Она не помнила о двух служанках, оставшихся за дверью, не пыталась узнать, как я-
Малкриф, могу быть жив, хотя и должен быть мертв. Она вообще ни о чем не думала, но жила в
эти мгновения как будто во сне. Я соткал это сновидение для ее разума — пришлось истратить
частицу силы из своих «кладовых» чтобы достичь нужного эффекта. Нельзя получить все, не
вложив ничего; но я рассчитывал, что конечная выгода покроет все предварительные затраты.
Рано или поздно чары спадут, ее полуосознанный Дар разорвет узы и она проснется.
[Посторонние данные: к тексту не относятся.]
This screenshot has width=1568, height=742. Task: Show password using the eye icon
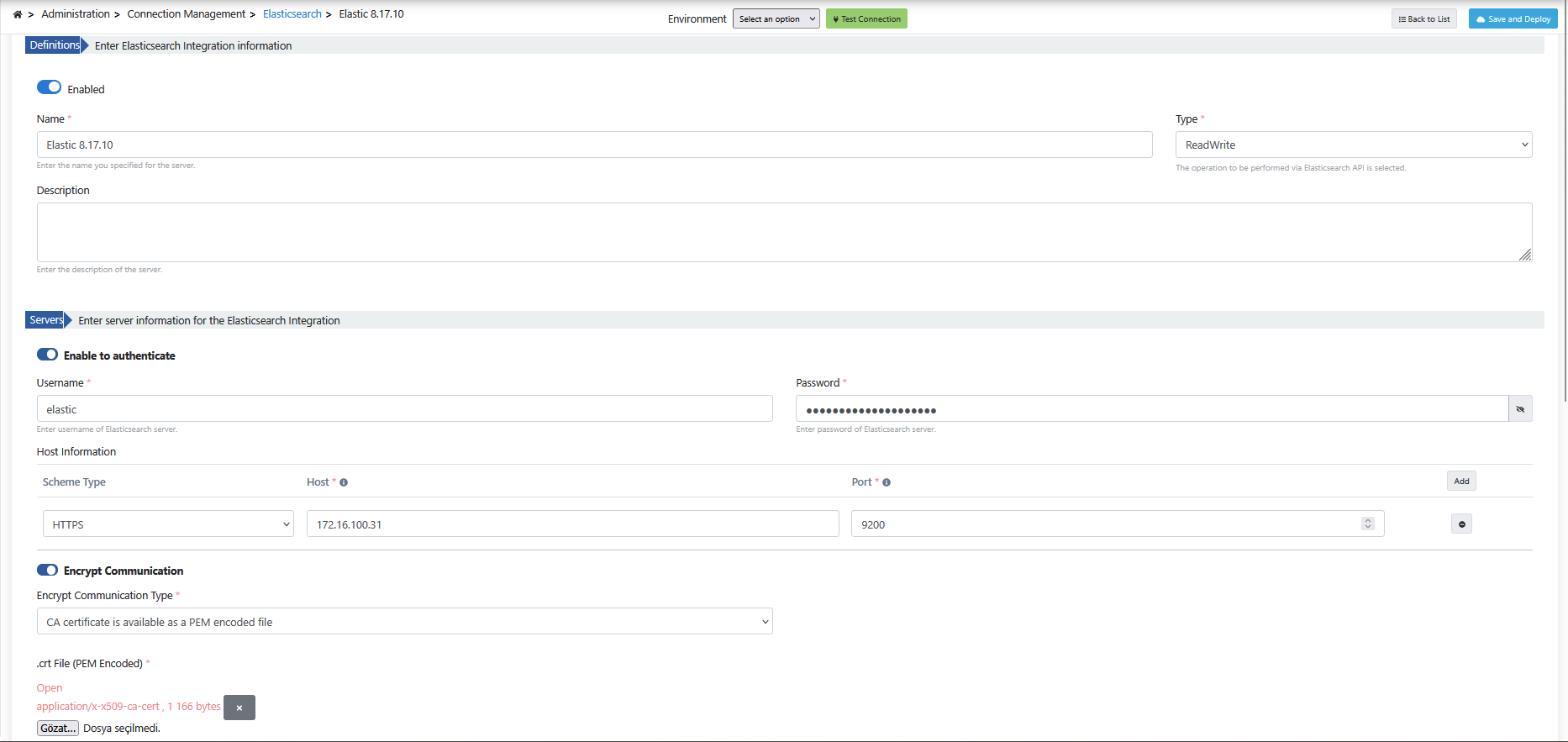tap(1520, 409)
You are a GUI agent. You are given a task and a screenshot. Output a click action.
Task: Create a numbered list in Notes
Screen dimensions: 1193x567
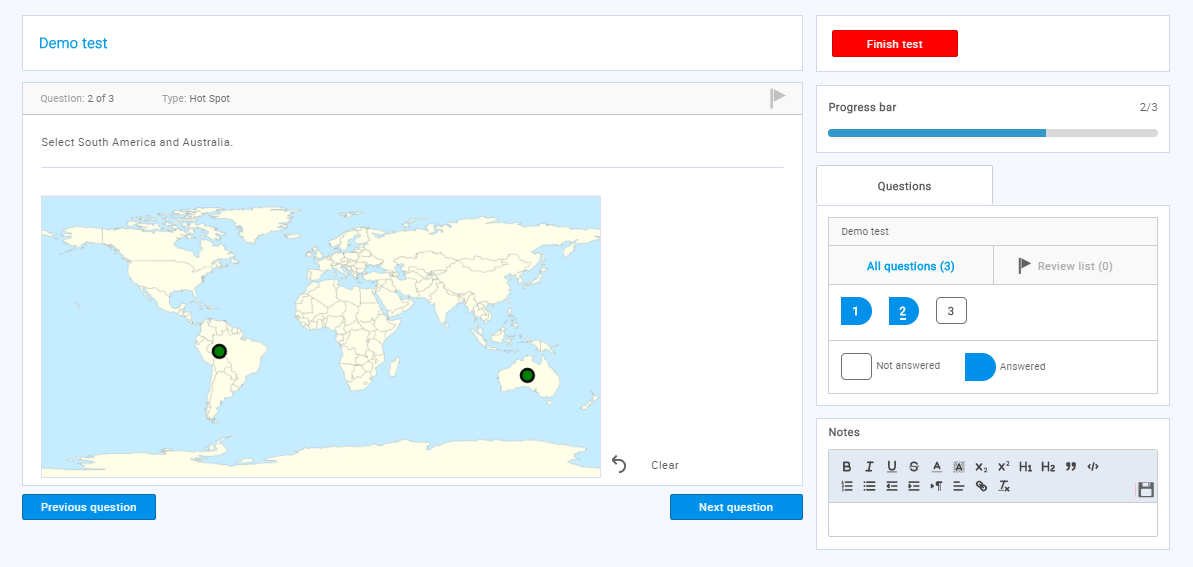[847, 486]
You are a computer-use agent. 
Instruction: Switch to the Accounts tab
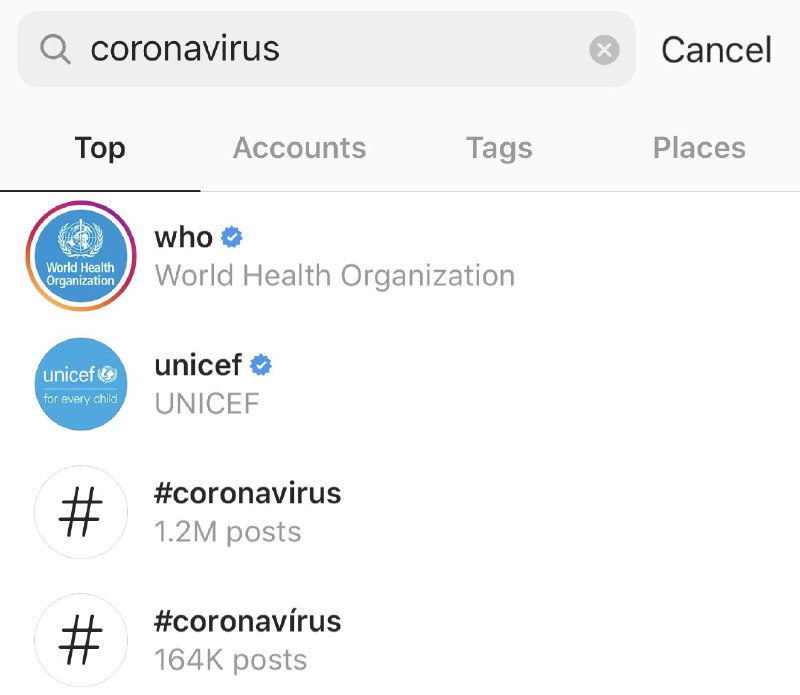(x=299, y=148)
Но я
не собирался ждать, когда это произойдет само. Задрав юбку Лакайры, я гладил и ласкал ее ноги, живот, лобк; ее извивающееся тело умоляло только об одном «продолжай»… в этот момент я снял
чары.
Думаю, нетрудно представить ее состояние, когда сон пропал, она вернулась в реальность
и увидела, что стоит, полураздетая, перед незнакомым мужчиной, страстно прижимаясь к нему, высоко задрав одну ногу, с вожделением принимает его более чем непристойные ласки…
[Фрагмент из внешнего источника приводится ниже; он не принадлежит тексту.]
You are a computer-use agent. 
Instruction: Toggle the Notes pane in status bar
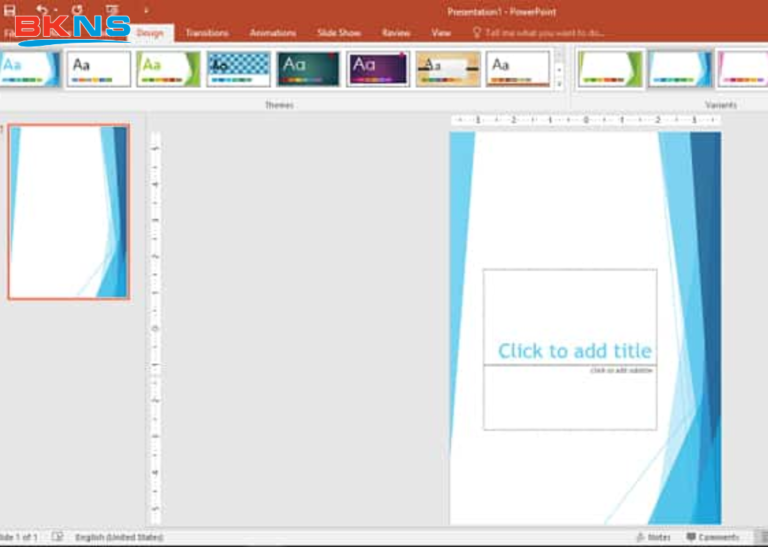(653, 537)
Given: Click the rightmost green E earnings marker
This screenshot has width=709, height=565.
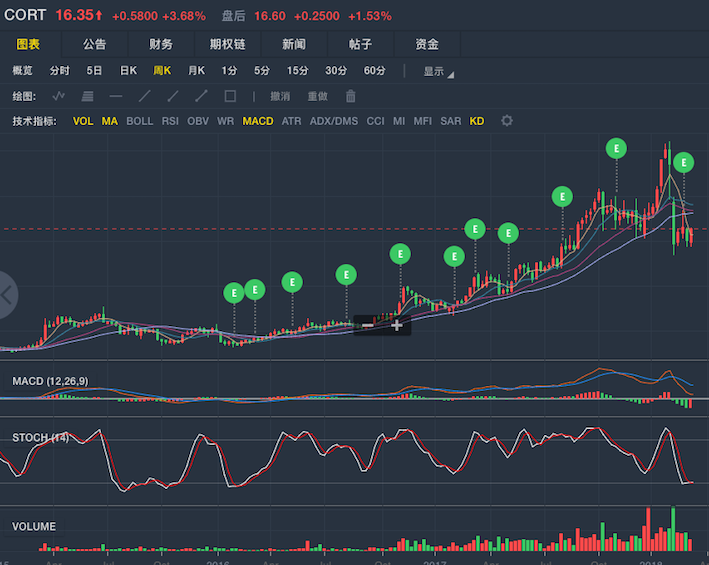Looking at the screenshot, I should pos(684,162).
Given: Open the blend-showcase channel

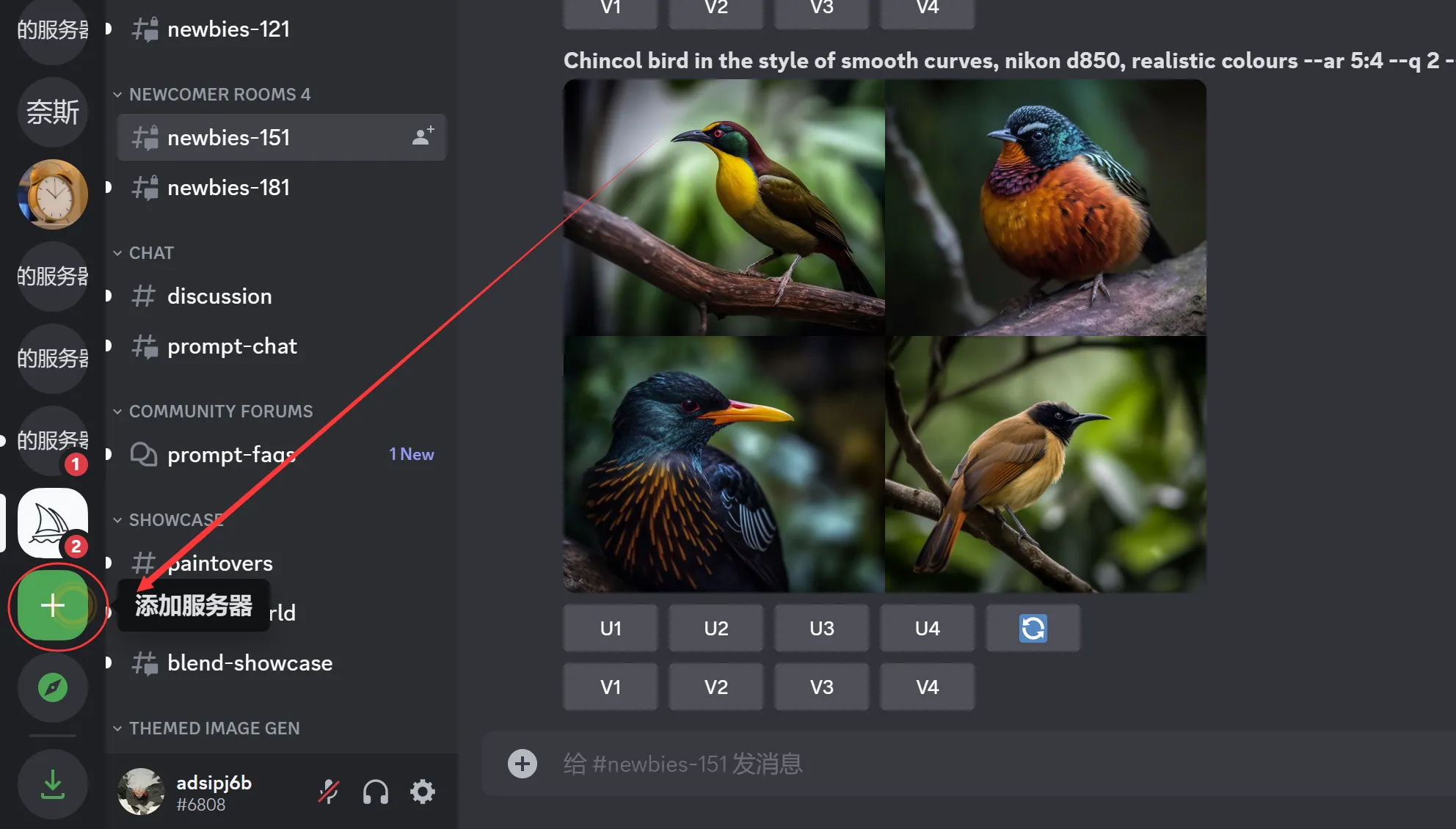Looking at the screenshot, I should point(250,663).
Этот момент — когда одна схема поведения вдруг стала непригодной, а новая еще не
вступила в действие — очень важен для Игры. Именно здесь, в этом разрыве, я и ловлю души.
Мгновением раньше она еще нежилась в объятьях возлюбленного, мгновением позже она истошно
завопит и начнет вырываться из моих рук, но между этими двумя мгновениями есть еще третье, в
которое я вхожу, и беру то, что могу взять. Чтобы растянуть это мгновение, я воткнул палец под
нижнюю челюсть Лакайры, пробил кожу и мышцы, и прижал язык, не позволяя ей кричать. Она
подавилась собственной кровью, но захлебнуться ею не успела — я выпил ее раньше. Потом я
позволил ее иссохшему трупу упасть, пробормотав «Прости», вытер руки о платье покойной и
повернулся к двери, слыша, как скрипят петли: служанки, заподозрив неладное, решились
заглянуть сюда еще раз. Я не хотел убивать и их тоже, но мне пришлось это сделать, иначе своими
воплями они поставили бы на уши весь замок.
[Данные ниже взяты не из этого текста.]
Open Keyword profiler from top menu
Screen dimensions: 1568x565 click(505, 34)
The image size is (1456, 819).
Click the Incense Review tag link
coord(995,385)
Эти три трупа найдут, и очень скоро, но какое-то время у меня еще было, и я не тратил его
зря. Забрал свои вещи, вышел во двор, приказал караульному открыть ворота, сел на Ягодку и
уехал. Волшебство бурлило во мне, как обжигающее, кипящее вино. Остекленевший взгляд
караульного, застывшего у распахнутых ворот — вот последнее, что я увидел. За спиной я
услышал крик — кажется, баронессу нашли — и усмехнулся: поздно. Вам уже не встать у меня на
пути, и значит — трупов сегодня будет не так много, как могло было быть. Это почему-то
показалось мне смешным, и я смеялся, как сумасшедший, до тех пор, пока мой смех не перешел в
плач. Ночь к этому времени давно приняла меня в себя, и я скользил в темноте легко, как птица в
небе или рыба в водной стихии. Я как будто слился с Ягодой в одно целое, целиком отдался
бешенной скачке в никуда, через ночь — и может быть, только это и уберегло меня от рецидива
безумия…
Я остановился только под утро. Лошадь была измотана до предела, я тоже, но мое
изнеможение относилось не к телу, а к разуму. Более низшие души — Шэ и Холок — все еще
были полны сил. Я уже жалел о том, что выпил баронову дочку. Я получил огромный приток
силы, поглотив ее девственный Дар; но если прежде я не чувствовал Тэннака потому, что он был
практически мертв, то теперь вместе с ощущениями вернулась боль. Во время скачки она только
нарастала, но я сумел отстраниться от нее, теперь же она вцепилась в меня с утроенной силой.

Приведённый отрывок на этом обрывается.